Nunca é demais referir o efeito arrasador das guerras sobre o desenvolvimento econômico. De acordo com um estudo publicado em 2011, pelo Banco Mundial, o custo médio de uma guerra civil equivale a mais de 30 anos de crescimento do PIB para uma economia média em desenvolvimento, e os níveis das trocas comerciais demoram 20 anos a recuperar após episódios graves de violência.
O impacto é mais sentido nas comunidades afetadas.

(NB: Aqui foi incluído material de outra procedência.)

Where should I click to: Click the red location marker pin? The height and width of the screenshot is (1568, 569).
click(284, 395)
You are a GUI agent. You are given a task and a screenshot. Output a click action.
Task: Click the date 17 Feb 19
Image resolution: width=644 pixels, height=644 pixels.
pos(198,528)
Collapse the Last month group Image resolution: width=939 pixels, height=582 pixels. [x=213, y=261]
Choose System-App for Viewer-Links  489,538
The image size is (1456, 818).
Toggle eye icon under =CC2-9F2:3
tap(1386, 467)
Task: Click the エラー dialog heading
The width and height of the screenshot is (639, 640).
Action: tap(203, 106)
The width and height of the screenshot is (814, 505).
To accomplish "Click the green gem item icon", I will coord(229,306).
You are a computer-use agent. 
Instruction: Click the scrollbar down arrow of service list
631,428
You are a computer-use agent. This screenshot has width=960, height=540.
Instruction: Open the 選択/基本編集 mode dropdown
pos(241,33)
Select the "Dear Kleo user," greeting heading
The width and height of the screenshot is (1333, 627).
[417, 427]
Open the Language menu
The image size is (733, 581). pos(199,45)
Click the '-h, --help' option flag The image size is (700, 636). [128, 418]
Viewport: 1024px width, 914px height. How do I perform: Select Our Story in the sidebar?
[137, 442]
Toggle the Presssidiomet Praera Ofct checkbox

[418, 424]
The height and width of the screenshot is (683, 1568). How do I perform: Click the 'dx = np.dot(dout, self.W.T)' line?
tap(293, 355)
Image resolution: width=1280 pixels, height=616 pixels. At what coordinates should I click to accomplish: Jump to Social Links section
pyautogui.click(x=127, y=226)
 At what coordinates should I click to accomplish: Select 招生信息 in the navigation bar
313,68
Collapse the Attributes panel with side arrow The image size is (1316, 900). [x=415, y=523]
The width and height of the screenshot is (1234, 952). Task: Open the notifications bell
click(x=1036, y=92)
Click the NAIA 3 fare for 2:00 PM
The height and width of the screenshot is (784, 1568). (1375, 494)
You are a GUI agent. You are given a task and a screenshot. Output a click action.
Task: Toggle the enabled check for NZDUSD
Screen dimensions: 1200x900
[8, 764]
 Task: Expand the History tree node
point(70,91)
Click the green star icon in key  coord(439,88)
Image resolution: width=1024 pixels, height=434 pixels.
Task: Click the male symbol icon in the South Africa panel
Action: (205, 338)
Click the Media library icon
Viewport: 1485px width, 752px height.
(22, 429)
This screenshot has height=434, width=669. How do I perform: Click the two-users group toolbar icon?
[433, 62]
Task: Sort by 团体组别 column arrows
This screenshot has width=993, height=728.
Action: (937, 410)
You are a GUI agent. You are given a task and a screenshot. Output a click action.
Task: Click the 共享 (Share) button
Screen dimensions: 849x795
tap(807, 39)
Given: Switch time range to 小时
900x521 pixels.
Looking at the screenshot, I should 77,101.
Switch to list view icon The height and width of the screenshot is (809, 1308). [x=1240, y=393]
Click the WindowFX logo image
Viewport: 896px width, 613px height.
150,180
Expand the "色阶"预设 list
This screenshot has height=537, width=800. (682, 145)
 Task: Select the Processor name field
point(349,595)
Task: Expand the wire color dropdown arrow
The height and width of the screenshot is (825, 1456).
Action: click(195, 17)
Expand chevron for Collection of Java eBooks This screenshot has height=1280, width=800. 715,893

O TPI tem garantido às vítimas oportunidades sem precedentes de acesso à justiça – um dos aspectos-chave do ODS 16. As vítimas recebem assistência jurídica gratuita e têm direito a requerer a reparação dos danos sofridos. Esta ênfase na justiça reparadora constitui um dos aspetos distintivos dos procedimentos do TPI. O Fundo a Favor das Vítimas do TPI está atualmente a concretizar as primeiras ordens judiciais de reparação do Tribunal. Além disso, o Fundo tem prestado apoio à reabilitação física e psicológica, bem como apoio socioeconômico, a quase meio milhão de vítimas, através dos seus programas de assistência.
Numa perspectiva global, o TPI tem reduzido o peso da tirania no mundo contemporâneo. Hoje em dia, os opressores já não podem ter a certeza de que não responderão pelos seus atos de crueldade. As vítimas têm agora um lugar onde se podem dirigir na esperança de obter justiça. E os opressores terão sempre de se preocupar com o que o TPI poderá fazer, mais cedo ou mais tarde.
Outro efeito significativo consiste no impacto sobre os sistemas jurídicos nacionais. Um elevadíssimo número de Estados-Partes no Estatuto de Roma atualizou a sua legislação interna para permitir aos seus próprios tribunais promover a ação penal contra atos de genocídio, crimes contra a humanidade e crimes de guerra.
Um dos maiores desafios consiste no fato de não contar com a participação de todos os Estados. Apesar de quase dois terços dos Estados soberanos do mundo serem Estados-Partes do TPI, cerca de 70 Estados-Membros da ONU ainda não aderiram ao Estatuto de Roma nem assumiram o compromisso de cooperar com o Tribunal. Ainda mais preocupante é, contudo, o facto de alguns Estados estarem ativamente a comprometer o trabalho do TPI, como é o caso mais recente dos Estados Unidos, que aplicaram medidas draconianas contra o TPI e os seus funcionários, incluindo coerção econômica, com vista a influenciar a atividade do Tribunal. Isto é totalmente inaceitável e tem de acabar. Estou grato pelo forte apoio que, em face destes ataques, temos observado por parte dos nossos Estados-Partes, de organizações regionais, de associações profissionais, da sociedade civil e de cidadãos (incluindo cidadãos americanos).
Qualquer pessoa pode ajudar o Tribunal exercendo pressão democrática sobre os seus Governos para que o apoiem. Se o vosso país ainda não aderiu ao Estatuto de Roma, podem mobilizar-se para incitar o vosso Governo a aderir e, assim, reforçar a justiça internacional. As pessoas também podem ajudar a promover a sensibilização sobre o Tribunal, por exemplo nas redes sociais. Podem, ainda, fazer donativos para o Fundo a Favor das Vítimas do TPI.
Juntos, podemos construir um mundo mais justo ao unirmos as nossas forças no combate à impunidade por estes crimes atrozes.
*Tradução: Tribunal Penal Internacional.